In summary, Neeva's adoption of Karpenter and Amazon EC2 Spot Instances significantly improved its infrastructure management, cost optimization, and overall development efficiency, enabling the company to deliver better ad-free search experiences to its users.
And this has been the response generated by our `RAG`
Neeva, a cloud-native, ad-free search engine founded in 2019, has leveraged Karpenter and Amazon EC2 Spot Instances to significantly improve its infrastructure management and cost optimization. Here’s how:
### Early Collaboration with KarpenterIn late 2021, Neeva began working closely with the Karpenter team, experimenting with and contributing fixes to an early version of Karpenter. This collaboration allowed Neeva to integrate Karpenter with its Kubernetes dashboard, enabling the company to gather valuable metrics on usage and performance.
### Combining Spot Instances and On-Demand Instances
Neeva runs its jobs on a large scale, which can lead to significant costs. To manage these costs effectively, the company adopted a combination of Amazon EC2 Spot Instances and On-Demand Instances. Spot Instances allow Neeva to bid on unused EC2 capacity, often at a fraction of the On-Demand price, while On-Demand Instances provide the necessary reliability for critical pipelines.

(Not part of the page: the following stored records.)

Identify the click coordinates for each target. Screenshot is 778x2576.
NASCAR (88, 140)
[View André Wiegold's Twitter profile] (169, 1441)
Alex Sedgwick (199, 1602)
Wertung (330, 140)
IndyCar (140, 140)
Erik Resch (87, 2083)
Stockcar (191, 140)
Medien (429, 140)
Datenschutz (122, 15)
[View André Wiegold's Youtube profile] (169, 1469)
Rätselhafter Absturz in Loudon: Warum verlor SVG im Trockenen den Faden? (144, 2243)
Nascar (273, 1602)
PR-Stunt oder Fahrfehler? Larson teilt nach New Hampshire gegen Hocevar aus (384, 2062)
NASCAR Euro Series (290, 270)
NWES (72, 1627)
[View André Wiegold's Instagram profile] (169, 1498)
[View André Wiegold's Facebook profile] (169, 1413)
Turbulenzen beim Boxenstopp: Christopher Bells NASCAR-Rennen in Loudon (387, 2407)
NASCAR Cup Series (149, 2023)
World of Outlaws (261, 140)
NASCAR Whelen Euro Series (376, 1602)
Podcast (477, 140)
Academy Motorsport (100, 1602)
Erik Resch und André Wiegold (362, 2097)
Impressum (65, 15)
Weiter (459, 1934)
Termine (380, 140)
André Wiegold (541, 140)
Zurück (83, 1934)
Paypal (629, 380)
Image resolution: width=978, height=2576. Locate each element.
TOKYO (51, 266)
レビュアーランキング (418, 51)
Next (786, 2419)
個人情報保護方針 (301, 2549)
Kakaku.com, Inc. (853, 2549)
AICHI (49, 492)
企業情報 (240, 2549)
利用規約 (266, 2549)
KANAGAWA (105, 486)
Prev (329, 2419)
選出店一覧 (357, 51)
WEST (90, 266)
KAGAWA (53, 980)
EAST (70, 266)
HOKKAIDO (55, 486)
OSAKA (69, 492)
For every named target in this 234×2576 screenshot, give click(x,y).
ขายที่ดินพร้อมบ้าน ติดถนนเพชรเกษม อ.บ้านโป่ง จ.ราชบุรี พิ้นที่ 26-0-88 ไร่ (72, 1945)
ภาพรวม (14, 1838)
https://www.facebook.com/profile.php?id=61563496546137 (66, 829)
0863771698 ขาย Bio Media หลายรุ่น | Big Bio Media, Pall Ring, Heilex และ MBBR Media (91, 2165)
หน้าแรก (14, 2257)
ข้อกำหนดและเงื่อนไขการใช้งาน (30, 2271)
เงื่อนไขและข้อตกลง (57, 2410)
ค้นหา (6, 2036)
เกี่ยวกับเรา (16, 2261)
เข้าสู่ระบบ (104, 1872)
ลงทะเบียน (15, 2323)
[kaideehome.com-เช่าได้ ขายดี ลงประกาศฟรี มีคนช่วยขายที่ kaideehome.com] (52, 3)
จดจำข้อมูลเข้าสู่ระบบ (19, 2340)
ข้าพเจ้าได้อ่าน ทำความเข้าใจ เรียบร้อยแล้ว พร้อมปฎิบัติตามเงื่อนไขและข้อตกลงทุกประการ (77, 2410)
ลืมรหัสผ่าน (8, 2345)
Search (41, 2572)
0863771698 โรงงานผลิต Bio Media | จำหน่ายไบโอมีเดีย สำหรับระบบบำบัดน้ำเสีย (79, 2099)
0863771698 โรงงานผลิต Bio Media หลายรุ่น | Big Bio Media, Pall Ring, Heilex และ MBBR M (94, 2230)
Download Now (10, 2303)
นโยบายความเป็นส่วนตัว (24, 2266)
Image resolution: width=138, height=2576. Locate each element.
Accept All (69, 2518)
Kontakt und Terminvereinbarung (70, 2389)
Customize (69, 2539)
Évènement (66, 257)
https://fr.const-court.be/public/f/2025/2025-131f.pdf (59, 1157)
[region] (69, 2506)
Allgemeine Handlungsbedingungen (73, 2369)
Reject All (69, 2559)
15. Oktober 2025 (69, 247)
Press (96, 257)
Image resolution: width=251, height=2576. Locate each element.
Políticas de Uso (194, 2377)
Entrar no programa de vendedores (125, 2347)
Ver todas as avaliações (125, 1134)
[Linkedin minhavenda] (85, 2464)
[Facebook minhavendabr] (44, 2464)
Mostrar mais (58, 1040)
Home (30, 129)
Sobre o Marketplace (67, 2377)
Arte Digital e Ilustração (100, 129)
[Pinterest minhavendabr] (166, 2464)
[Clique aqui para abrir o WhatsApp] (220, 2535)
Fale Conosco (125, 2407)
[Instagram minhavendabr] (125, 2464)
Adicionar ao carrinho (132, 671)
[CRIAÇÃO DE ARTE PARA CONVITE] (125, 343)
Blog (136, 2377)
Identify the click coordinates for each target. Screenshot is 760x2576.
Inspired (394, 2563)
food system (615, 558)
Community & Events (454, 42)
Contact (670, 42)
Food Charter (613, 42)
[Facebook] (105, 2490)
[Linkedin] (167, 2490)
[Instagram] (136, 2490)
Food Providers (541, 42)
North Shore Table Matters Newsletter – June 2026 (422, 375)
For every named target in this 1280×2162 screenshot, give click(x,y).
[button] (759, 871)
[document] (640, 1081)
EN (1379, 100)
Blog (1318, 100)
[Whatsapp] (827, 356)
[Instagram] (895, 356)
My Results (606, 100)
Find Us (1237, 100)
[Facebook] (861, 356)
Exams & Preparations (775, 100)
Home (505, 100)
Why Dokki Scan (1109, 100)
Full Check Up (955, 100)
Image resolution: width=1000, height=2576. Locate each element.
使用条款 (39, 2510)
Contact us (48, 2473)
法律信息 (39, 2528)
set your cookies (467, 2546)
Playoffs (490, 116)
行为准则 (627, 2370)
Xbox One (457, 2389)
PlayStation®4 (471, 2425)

### Flexibility and Instance Diversification
According to Mohit Agarwal, infrastructure engineering lead at Neeva, Karpenter's adoption of best practices for Spot Instances, including flexibility and instance diversification, has been crucial. This approach ensures that Neeva can dynamically adjust its compute resources to meet varying workloads while minimizing costs.
### Improved Scalability and Agility
By using Karpenter to provision infrastructure resources for its Amazon EKS clusters, Neeva has achieved several key benefits:
- **Scalability**: Neeva can scale its compute resources up or down as needed, ensuring that it always has the necessary capacity to handle its workloads.
- **Agility**: The company can iterate quickly and democratize infrastructure changes, reducing the time spent on systems administration by up to 100 hours per week.
### Enhanced Development Cycles
The integration of Karpenter and Spot Instances has also accelerated Neeva's development cycles. The company can now launch new features and improvements more rapidly, which is essential for maintaining a competitive edge in the search engine market.
### Cost Savings and Budget Control
Using Spot Instances, Neeva has been able to stay within its budget while meeting its performance requirements. This cost optimization is critical for a company that prioritizes user-first experiences and has no competing incentives from advertising.
### Future Plans
Neeva is committed to continuing its innovation and expansion. The company plans to launch in new regions and further improve its search engine, all while maintaining cost efficiency. As Mohit Agarwal notes, "The bulk of our compute is or will be managed using Karpenter going forward."
### Conclusion
By leveraging Karpenter and Amazon EC2 Spot Instances, Neeva has not only optimized its infrastructure costs but also enhanced its scalability, agility, and development speed. This strategic approach has positioned Neeva to deliver high-quality, ad-free search experiences to its users while maintaining a strong focus on cost control and innovation.
So we can conclude that the `RAG` has worked correctly!!!